命令hive进入hive命令行
//列表数据库
show databases;
//创建数据库
create database myhive;
//创建数据库时检查存在与否
create database if not exists t1;
//创建数据库时带注释
create database if not exists t2 comment 'learning hive';
//创建带属性的数据库
create database if not exists t3 with dbproperties('creator'='hadoop','date'='2018-04-05');
//使用数据库
use myhive;
//显示数据库信息
desc database t2;
desc database extended t3;
//列表数据表
show tables;
show tables in t1;#t1为数据库名
///查看student_c开头的表
show tables like 'student_c*';
//查看当前正在使用的数据库
select current_database();
//创建一张表
CREATE [EXTERNAL] TABLE [IF NOT EXISTS] table_name
[(col_name data_type [COMMENT col_comment], ...)]
[COMMENT table_comment]
[PARTITIONED BY (col_name data_type [COMMENT col_comment], ...)]
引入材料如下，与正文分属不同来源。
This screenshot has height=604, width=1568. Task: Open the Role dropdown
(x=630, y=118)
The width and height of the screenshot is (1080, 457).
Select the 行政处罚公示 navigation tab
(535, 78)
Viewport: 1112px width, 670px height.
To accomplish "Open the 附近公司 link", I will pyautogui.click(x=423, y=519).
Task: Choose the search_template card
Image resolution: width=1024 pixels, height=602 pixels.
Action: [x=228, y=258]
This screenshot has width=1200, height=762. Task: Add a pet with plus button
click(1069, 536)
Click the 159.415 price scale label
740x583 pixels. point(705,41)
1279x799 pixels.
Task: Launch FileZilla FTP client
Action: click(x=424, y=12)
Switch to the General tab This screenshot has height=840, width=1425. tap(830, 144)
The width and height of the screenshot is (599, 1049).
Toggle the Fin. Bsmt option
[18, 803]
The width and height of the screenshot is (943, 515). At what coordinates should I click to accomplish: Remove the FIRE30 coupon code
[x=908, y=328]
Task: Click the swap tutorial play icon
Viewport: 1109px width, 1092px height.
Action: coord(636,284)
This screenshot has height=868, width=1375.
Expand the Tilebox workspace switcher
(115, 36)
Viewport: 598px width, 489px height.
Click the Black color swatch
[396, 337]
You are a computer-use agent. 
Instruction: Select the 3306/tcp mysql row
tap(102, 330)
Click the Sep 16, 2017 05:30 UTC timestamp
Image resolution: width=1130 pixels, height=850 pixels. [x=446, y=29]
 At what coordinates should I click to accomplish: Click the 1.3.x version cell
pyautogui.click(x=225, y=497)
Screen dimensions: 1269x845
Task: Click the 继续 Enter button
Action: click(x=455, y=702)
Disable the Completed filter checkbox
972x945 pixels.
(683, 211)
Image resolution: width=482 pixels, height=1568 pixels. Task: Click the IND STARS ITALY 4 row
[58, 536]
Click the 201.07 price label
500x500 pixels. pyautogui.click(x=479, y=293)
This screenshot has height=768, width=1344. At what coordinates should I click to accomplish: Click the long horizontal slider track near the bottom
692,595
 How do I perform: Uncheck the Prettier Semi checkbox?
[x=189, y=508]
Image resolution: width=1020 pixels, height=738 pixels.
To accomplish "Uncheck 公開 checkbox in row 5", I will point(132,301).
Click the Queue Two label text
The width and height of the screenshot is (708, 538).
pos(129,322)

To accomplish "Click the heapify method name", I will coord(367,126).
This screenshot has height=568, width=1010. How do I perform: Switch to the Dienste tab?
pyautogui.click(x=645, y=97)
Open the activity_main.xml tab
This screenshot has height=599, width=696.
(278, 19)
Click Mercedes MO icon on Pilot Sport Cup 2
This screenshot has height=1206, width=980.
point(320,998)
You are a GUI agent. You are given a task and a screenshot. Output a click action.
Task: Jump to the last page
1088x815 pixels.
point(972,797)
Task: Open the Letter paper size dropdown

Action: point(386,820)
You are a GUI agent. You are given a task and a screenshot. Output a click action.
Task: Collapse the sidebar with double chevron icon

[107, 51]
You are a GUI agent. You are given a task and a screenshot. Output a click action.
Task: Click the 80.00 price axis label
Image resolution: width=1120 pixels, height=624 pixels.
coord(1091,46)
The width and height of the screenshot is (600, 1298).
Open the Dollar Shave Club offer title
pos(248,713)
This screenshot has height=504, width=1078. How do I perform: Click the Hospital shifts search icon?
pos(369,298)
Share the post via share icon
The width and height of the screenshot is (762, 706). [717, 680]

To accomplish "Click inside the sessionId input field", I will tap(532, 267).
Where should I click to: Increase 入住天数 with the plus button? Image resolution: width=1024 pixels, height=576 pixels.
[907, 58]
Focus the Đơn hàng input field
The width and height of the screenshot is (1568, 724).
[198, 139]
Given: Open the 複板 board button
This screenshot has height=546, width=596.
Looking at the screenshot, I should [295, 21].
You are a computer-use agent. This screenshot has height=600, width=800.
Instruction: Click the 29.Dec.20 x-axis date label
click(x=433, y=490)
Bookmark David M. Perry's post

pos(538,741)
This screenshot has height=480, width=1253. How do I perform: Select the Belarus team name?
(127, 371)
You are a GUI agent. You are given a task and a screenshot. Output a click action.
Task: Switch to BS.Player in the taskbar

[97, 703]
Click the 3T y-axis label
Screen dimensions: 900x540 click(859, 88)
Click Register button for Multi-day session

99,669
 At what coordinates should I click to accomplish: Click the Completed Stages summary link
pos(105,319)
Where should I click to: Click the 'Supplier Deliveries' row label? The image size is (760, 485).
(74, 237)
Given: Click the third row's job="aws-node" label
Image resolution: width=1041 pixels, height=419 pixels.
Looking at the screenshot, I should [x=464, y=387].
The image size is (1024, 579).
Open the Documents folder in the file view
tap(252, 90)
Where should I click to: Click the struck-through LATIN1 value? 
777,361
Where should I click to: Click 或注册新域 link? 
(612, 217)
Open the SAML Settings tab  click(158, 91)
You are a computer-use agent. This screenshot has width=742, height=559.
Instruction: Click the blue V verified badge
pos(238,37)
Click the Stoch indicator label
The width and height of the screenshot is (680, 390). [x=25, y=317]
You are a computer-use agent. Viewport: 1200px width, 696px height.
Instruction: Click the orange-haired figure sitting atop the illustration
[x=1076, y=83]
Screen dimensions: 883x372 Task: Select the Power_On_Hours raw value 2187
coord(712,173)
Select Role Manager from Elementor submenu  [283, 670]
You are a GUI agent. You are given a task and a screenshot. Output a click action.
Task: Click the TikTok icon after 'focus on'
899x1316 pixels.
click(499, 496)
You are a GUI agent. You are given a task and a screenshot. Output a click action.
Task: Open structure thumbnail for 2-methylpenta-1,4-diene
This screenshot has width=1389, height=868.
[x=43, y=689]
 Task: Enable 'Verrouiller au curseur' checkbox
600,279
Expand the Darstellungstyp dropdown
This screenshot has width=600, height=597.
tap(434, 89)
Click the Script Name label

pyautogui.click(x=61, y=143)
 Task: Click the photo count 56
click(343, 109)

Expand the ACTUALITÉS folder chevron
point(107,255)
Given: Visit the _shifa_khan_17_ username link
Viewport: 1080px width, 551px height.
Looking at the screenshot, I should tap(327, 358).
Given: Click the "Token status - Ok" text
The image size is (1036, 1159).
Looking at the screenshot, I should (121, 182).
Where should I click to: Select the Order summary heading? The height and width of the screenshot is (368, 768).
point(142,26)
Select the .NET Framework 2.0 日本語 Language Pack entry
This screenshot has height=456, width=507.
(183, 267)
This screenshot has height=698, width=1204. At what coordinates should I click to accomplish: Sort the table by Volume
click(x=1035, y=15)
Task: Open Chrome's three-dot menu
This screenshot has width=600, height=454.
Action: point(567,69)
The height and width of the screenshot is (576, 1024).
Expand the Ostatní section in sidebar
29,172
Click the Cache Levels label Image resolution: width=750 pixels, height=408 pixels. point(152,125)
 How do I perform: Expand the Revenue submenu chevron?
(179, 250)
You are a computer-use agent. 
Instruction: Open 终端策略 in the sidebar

[CLUSTERED BY (col_name, col_name, ...)
[SORTED BY (col_name [ASC|DESC], ...)] INTO num_buckets BUCKETS]
[ROW FORMAT row_format]
[STORED AS file_format]
[LOCATION hdfs_path]
详情请参见: https://cwiki.apache.org/confluence/display/Hive/LanguageManual+DDL#LanguageManualD DL-CreateTable
•CREATE TABLE 创建一个指定名字的表。如果相同名字的表已经存在,则抛出异常;用户可以用 IF NOT EXIST 选项来忽略这个异常 •EXTERNAL 关键字可以让用户创建一个外部表,在建表的同时指定一个指向实际数据的路径(LOCATION) •LIKE 允许用户复制现有的表结构,但是不复制数据 •COMMENT可以为表与字段增加描述
•PARTITIONED BY 指定分区
•ROW FORMAT
DELIMITED [FIELDS TERMINATED BY char] [COLLECTION ITEMS TERMINATED BY char]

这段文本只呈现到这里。